The Definition of Anal

Me, preparing tearsheets, and trying to match children's literature animal postage stamps with publishers.

new issue of Notes from the Windowsill

The latest issue of Notes from the Windowsill is now available. It includes my final (for the moment) thoughts on So Yesterday, a number of reprints and some reviews previewed in this blog. The cover title will be (as soon as Evan gets around to it) Mary Poppins from A to Z, a book which was very fun to read and even more fun to write about:



Mary Poppins from A to Z by P.L. Travers. Illustrated by Mary
Shepard. 1962; Harcourt, 2006 (0-15-205834-6) $14.00

Available once again, only now Beautifully Colored, this Delectable book features Every one of the Favorite characters from Travers' Greatly loved Mary Poppins series. How fun It is to read about their Jolly adventures, from the Kindly Bird Woman to the Lovely Mary Poppins herself. No One should Pass up this Quirky, Really quite funny Story, Told in twenty-six Unusual Vignettes. What a good idea it was to eXpose it to Young (and old) readers once again. Zounds but I enjoyed it! (4-8)

Poetry Friday

Childhood Is the Kingdom Where Nobody Dies

Childhood is not from birth to a certain age and at a certain age
The child is grown, and puts away childish things.
Childhood is the kingdom where nobody dies.

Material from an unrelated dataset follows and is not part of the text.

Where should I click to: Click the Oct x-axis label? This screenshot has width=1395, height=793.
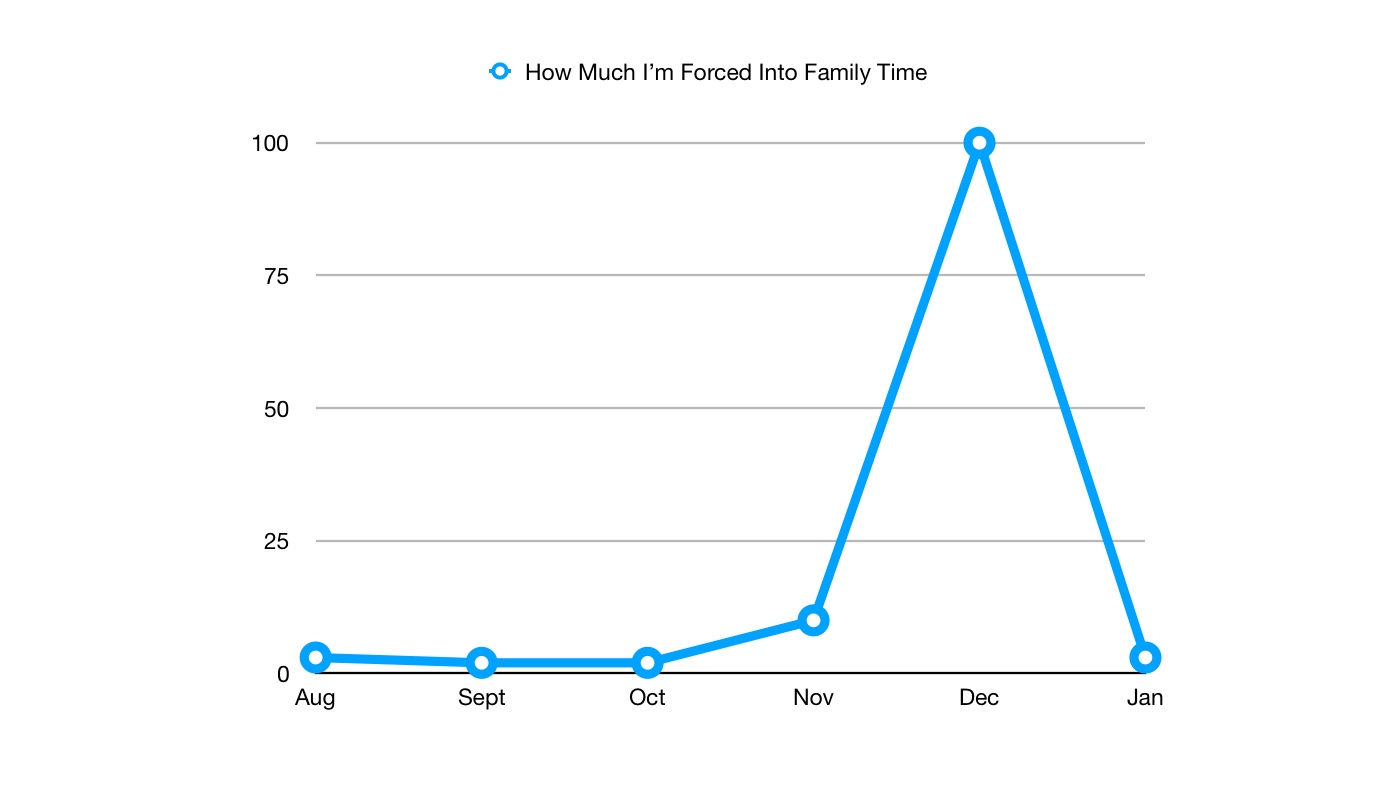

Nobody that matters, that is. Distant relatives of course
Die, whom one never has seen or has seen for an hour,
And they gave one candy in a pink-and-green stripéd bag,
or a jack-knife,
And went away, and cannot really be said to have lived at all.

And cats die. They lie on the floor and lash their tails,
And their reticent fur is suddenly all in motion
With fleas that one never knew were there,
Polished and brown, knowing all there is to know,
Trekking off into the living world.
You fetch a shoe-box, but it's much too small, because she won't
curl up now:
So you find a bigger box, and bury her in the yard, and weep.
But you do not wake up a month from then, two months
A year from then, two years, in the middle of the night
And weep, with your knuckles in your mouth, and say Oh, God! Oh, God!
Childhood is the kingdom where nobody dies that matters,
—mothers and fathers don't die.

And if you have said, "For heaven's sake, must you always
be kissing a person?"
Or, "I do wish to gracious you'd stop tapping on the window
with your thimble!"
Tomorrow, or even the day after tomorrow if you're busy having fun,
Is plenty of time to say, "I'm sorry, mother."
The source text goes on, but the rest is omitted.